$g:\mathbb{C}\rightarrow \mathbb{C}\quad g(z) \equiv 5 \quad z=x+iy $
What is the line integral over the closed curve: $x^2+y^2=9$
Intuitively I would say I add up a bunch of (5*infitesimal) terms and I would get $2r\pi*hight\rightarrow 2*3*5\pi$
but according to Cauchy's Integral theorem it has to be 0 so some terms must be negative and since the bunch of fives cannot be then the minuses must be among the infinitesimals. Even if that's true why isn't that logic applicable to the same function but and curve only considering reals where the actual solution is $2*3*5\pi $ $f: \mathbb{R}^2\rightarrow \mathbb{R} \quad f(x,y) \equiv 5 $
Basically by giving no imaginary part to g(z)=5 I kind of described the same funtion right? (I know I'm wrong but..)
Is it because of the $i$-s getting realised as minus sign?

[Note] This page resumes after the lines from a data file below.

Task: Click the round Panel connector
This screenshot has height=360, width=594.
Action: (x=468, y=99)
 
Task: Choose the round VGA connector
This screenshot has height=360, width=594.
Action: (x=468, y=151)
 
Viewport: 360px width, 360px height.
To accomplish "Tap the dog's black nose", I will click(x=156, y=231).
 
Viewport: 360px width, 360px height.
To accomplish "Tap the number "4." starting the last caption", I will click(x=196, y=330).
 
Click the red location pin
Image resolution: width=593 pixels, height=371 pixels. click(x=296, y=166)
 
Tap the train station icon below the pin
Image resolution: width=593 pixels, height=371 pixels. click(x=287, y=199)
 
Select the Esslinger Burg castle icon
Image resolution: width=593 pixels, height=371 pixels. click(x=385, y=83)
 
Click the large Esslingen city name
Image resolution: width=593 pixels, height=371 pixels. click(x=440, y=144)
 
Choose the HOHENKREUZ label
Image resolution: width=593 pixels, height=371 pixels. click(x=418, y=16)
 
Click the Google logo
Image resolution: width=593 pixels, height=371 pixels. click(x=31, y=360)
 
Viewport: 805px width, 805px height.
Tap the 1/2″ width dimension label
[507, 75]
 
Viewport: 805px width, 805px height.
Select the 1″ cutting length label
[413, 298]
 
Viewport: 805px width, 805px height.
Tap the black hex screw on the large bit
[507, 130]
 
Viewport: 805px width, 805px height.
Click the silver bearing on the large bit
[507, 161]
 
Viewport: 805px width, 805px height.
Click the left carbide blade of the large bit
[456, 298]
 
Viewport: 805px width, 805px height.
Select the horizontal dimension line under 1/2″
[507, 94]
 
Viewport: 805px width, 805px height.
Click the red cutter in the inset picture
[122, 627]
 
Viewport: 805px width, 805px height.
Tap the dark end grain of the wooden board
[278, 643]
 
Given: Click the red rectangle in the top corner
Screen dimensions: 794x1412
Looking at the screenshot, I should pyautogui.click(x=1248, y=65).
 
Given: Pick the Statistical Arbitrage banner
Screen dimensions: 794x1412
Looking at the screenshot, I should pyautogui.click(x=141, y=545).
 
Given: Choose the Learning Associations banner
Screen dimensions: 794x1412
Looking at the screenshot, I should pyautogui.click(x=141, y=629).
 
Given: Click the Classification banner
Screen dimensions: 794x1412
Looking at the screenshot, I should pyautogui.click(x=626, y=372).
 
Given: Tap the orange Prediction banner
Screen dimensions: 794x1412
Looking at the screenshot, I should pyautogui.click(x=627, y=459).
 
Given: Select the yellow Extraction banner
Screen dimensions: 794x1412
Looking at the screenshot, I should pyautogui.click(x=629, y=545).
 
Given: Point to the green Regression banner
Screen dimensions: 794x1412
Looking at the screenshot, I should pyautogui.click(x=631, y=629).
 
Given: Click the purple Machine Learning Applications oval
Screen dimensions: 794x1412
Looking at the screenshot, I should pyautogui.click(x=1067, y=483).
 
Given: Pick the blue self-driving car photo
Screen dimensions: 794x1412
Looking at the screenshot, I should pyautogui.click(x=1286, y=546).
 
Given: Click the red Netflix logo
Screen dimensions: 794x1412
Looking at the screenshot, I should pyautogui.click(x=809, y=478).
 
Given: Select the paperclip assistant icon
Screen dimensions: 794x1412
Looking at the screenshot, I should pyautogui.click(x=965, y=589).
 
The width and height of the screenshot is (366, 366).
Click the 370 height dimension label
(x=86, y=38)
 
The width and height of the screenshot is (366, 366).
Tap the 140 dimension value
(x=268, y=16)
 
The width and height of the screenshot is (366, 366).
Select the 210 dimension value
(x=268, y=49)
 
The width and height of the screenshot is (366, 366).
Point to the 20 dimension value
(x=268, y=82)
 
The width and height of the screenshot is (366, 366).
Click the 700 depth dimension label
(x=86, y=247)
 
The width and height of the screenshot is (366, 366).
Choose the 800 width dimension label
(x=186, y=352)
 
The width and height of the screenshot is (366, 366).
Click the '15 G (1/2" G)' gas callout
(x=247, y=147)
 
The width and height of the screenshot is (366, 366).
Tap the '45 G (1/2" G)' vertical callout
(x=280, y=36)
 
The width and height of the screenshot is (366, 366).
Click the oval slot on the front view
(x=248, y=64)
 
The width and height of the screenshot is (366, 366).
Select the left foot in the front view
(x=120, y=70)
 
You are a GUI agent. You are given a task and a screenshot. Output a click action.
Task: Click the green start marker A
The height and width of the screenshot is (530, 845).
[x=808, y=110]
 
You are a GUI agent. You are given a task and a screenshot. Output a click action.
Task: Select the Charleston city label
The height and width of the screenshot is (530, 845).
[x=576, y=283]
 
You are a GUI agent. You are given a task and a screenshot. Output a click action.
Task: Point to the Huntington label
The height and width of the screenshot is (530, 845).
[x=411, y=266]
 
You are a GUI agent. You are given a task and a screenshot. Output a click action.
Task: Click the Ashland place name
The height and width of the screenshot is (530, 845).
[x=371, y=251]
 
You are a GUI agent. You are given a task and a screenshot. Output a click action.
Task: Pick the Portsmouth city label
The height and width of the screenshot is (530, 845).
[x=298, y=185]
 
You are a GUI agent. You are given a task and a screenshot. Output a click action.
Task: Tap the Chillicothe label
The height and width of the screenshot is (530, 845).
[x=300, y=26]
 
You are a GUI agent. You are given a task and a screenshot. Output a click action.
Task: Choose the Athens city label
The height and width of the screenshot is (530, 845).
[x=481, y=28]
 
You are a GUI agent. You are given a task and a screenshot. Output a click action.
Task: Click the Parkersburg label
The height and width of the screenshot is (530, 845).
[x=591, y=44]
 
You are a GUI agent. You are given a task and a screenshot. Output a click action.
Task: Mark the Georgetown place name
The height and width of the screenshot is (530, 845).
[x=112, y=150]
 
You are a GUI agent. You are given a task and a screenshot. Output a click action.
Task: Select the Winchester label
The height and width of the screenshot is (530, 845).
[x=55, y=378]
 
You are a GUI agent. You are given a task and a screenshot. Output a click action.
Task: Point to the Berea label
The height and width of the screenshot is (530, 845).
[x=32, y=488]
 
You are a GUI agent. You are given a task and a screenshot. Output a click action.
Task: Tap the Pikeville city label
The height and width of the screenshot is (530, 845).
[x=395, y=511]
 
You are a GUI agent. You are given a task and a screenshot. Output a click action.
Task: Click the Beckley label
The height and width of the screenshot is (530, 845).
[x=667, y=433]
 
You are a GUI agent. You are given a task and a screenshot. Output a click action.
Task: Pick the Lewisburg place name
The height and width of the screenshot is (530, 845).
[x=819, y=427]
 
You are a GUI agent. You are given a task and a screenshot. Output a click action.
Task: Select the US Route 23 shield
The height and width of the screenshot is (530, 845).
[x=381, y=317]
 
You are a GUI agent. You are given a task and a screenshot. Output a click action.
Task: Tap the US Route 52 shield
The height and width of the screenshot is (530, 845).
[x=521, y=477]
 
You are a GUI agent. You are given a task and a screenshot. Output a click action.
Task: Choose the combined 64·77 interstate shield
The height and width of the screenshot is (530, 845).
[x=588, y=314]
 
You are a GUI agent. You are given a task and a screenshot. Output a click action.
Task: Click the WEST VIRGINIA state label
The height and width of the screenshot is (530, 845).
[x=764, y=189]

Where are the minus signs coming from?
$\oint 5 dr\\ r = 3\cos t + i \sin t\\ dr = -3 \sin t + i \cos t\\ \int_0^{2\pi} -15 \sin t + 15i \cos t dt$
Now rather than mechanically integrate this and getting $0.$ Lets think about what is going on.
Half of your infinitessimals have a real compontent that is moving from left to right, and half have a real component that is moving right to left. And simillarly for the imaginary component half are in the $+i$ direction and half are in the $-i$ direction.
Does this help?